“Are humans better at creation or destruction?”
It’s a simple question, but at the same time it asks so much. In fact, as I pondered it I went back and forth several times. My first thought said “Creation, of course! Think about all the things we’ve made that wouldn’t exist without humans!” and immediately that turned to “Except how many things have been destroyed in the name of that creation?”
I’d think many people would say that human nature is to build through ruin. We are equally ‘skilled’ at both concepts. Yet I think that this is a simple way to avoid the question altogether. I can’t tell you how many books I’ve read and movies I’ve watched that asked an abstract question in the beginning only to answer it by saying “Humans are both good and evil” or “Love is the true path”. This sort of answer is cliche, and while it sounds profound at first, it isn’t, in truth, an answer. You cannot choose by saying something other than ‘yes’ or ‘no’ when asked a direct question.

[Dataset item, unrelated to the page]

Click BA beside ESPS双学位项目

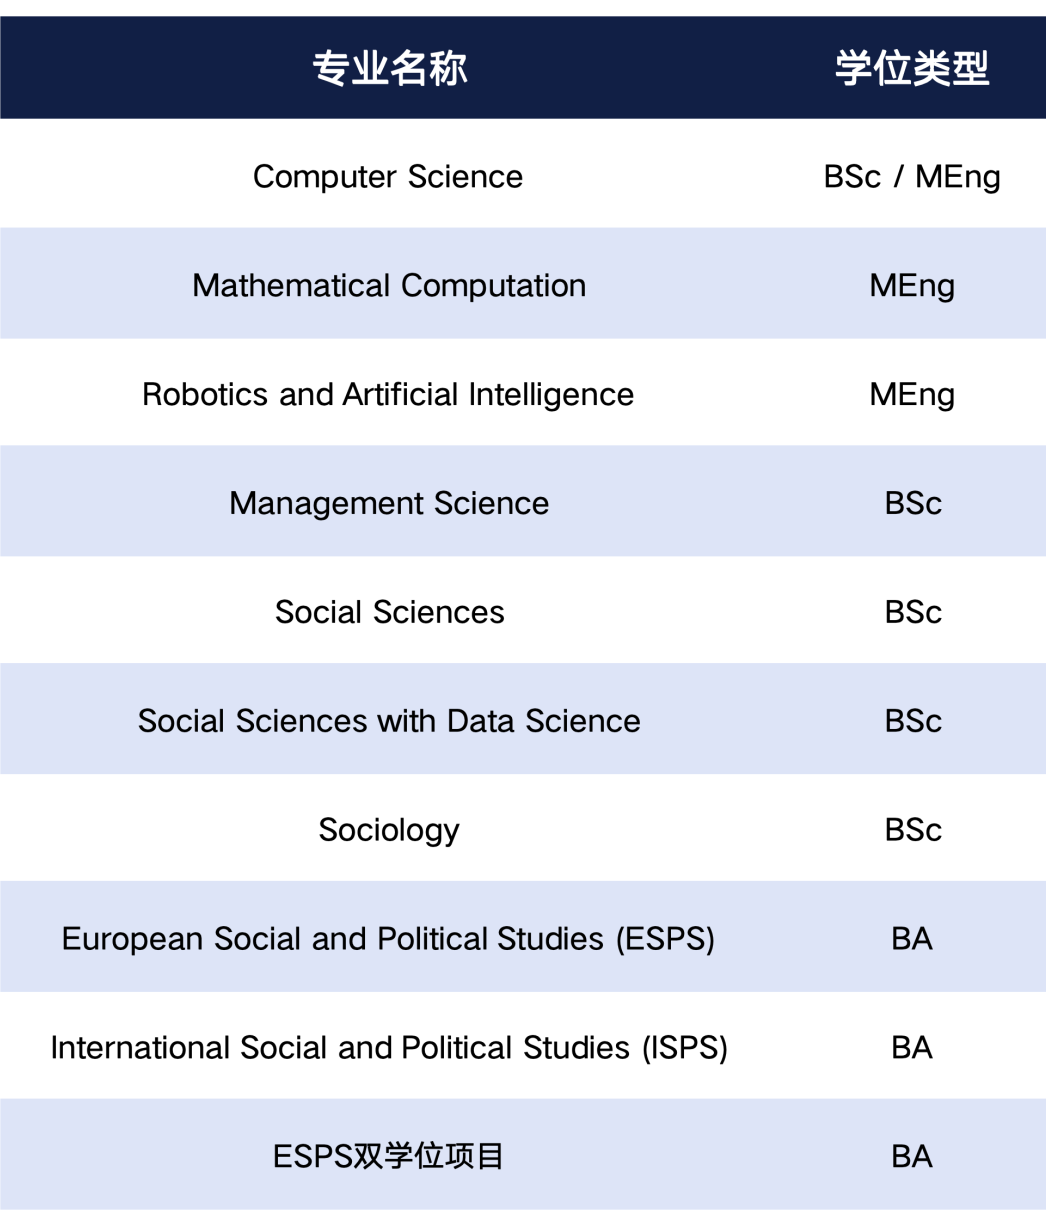(912, 1157)
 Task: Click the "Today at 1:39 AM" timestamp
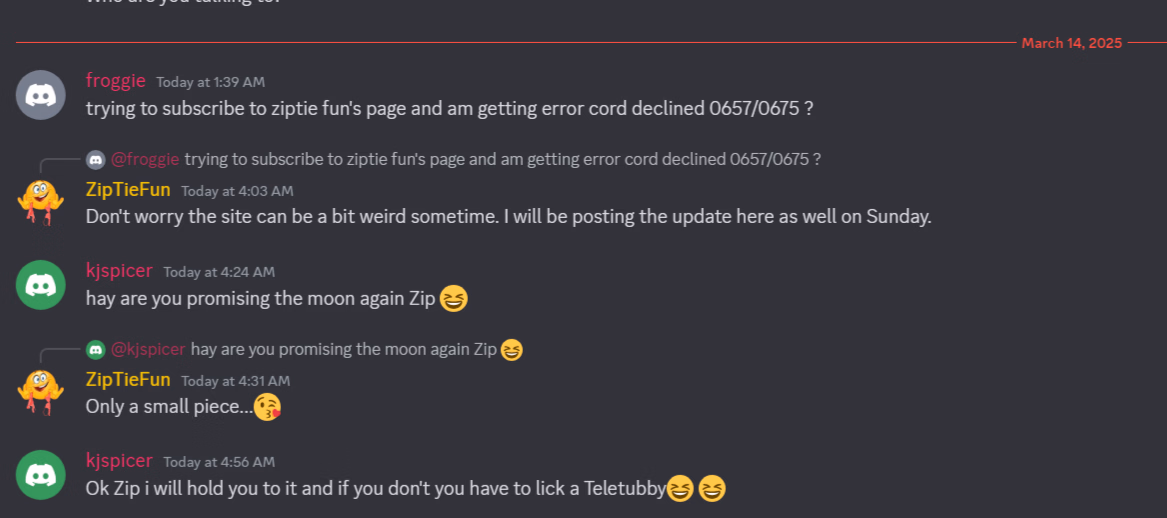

So here is my stand. I’d say humans are better at creation. It is the nature of all living things to create, after all. Humans, like all creatures, have the physiological need for food, water, and shelter. Nowhere does it say we must destroy in order to make that happen. We must kill or harvest to eat, but we are not destroying, we are not destroying that substance as we eat it.
One can argue that humans destroy because of the loss of the planet’s natural resources. I won’t deny that deforestation and carbon footprint and all of that are real issues, but destruction was not the goal of humans when these problems occurred. We take things to create, and create we have. We destroy things in the process, but time erodes all things in the end, anyway, so it doesn’t really matter.
Everything we destroy would end up gone regardless of what we do. We can mourn the extinction of species due to the harm we due to the planet, but I think most often all we really accomplished was the inhibition of the generation of new creatures. Poaching and malicious action aside, deforestation doesn’t directly kill creatures, it simply makes it harder for them to reproduce. We can’t be sad for all of the creatures that weren’t born because of that, because they never truly existed in the first place.
Humans are creative things. It would be hard to argue that putting humans on other planets would be a feat driven by creation. I can’t think of anything that points towards humans being on that side of the spectrum than us creating something where nothing could have possibly existed before.
Beyond life and death, humans create on a daily basis. Beyond even drawing or writing, thinking itself is creation. Humans are creators, and even though the cost of some creations can be great, anything that is destroyed by us is merely a side effect of that process.